本記事では、ホロスターズで起きた前例の少ない「一挙卒業・活動終了」と、『ホロアース』終了をめぐる議論を整理しながら、なぜいまこうした動きが起きているのかを、できるだけわかりやすく解説していきます。

ホロスターズとは?ホロライブの“男性VTuber部門”としての役割

まず、今回のニュースの中心となっている「ホロスターズ」について簡単に振り返っておきましょう。

  • 運営:ホロスターズは、女性VTuberグループ「ホロライブ」を運営するカバー株式会社による男性VTuberグループです。
  • 特徴:ホロライブと同じく、YouTubeなどでのゲーム配信、歌配信、雑談、コラボ企画などを中心に活動してきました。
  • 立ち位置:ホロライブが「女性VTuberの代表格」として国内外で高い人気を誇る一方、ホロスターズは「男性VTuberの新しい可能性」を掲げ、徐々にファンを増やしてきたグループです。

ホロスターズは、デビュー当初から女性主体だったホロライブの中で、「男性ファンだけでなく、男女問わず楽しめるコンテンツ」を目指しており、音楽活動や3Dライブ、イベント出演など、活動の幅を着実に広げてきました。
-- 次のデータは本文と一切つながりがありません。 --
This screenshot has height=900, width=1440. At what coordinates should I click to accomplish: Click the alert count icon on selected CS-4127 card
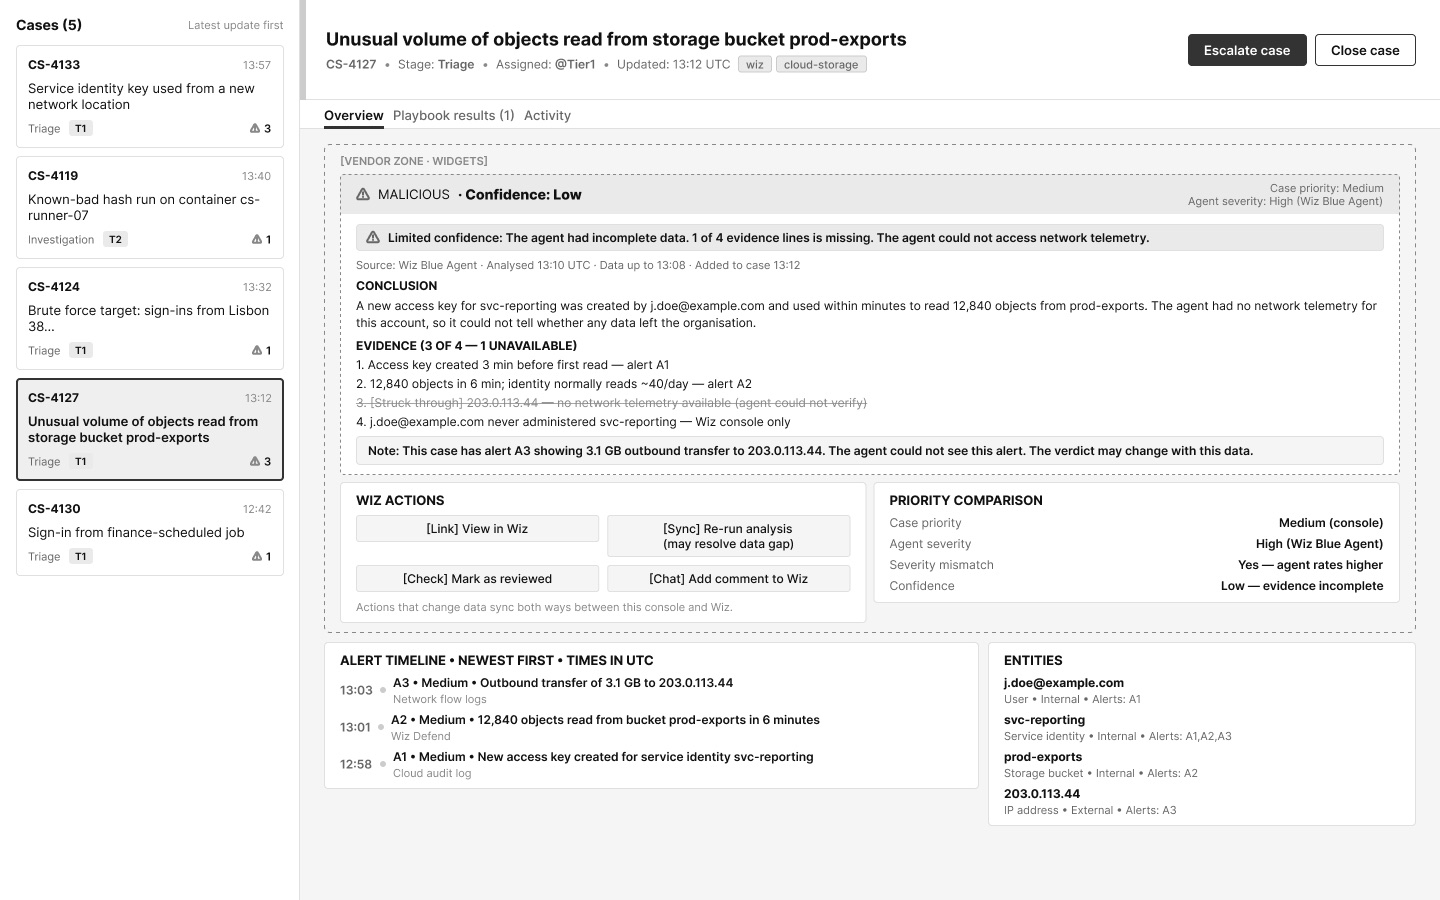point(255,461)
そのため、今回の“一挙6名活動終了”というニュースは、グループの歴史の中でも大きな転換点といえます。

「一挙6タレント活動終了」という衝撃

報道によると、ホロスターズに所属するタレントのうち、一度に6名が配信活動を終了することが発表されました。これはVTuber業界全体を見ても、かなり異例の規模です。

VTuber事務所では、タレントが「卒業」「引退」「契約終了」などの形で事務所を離れるケースは珍しくありません。しかし、多くの場合は1人ずつ、あるいは少人数単位での発表が一般的で、「同じグループから同時に6人」という数字は、ファンにとって大きなインパクトがあります。

今回のニュースでファンが受けた衝撃には、次のようなポイントがあると考えられます。

  • 推しのタレントが含まれている可能性が高いほど、心理的なダメージが大きいこと
  • グループとしての今後の活動体制や、残るメンバーへの影響が読みにくいこと
  • 事務所側になにか大きな方針転換があったのではないか、という不安が生まれること

今回のケースでも、SNS上では、驚き・悲しみ・心配といった感情が入り交じる反応が多く見られています。一方で、「本人たちが決めた道を尊重したい」「最後まで見届けたい」といった、タレントへのエールも少なくありません。

活動終了の背景に何があるのか(公表されている範囲)

ホロスターズのタレントたちの活動終了の理由について、現時点で公表されている情報は、基本的に運営が出した公式のお知らせや各タレントの発表が中心となります。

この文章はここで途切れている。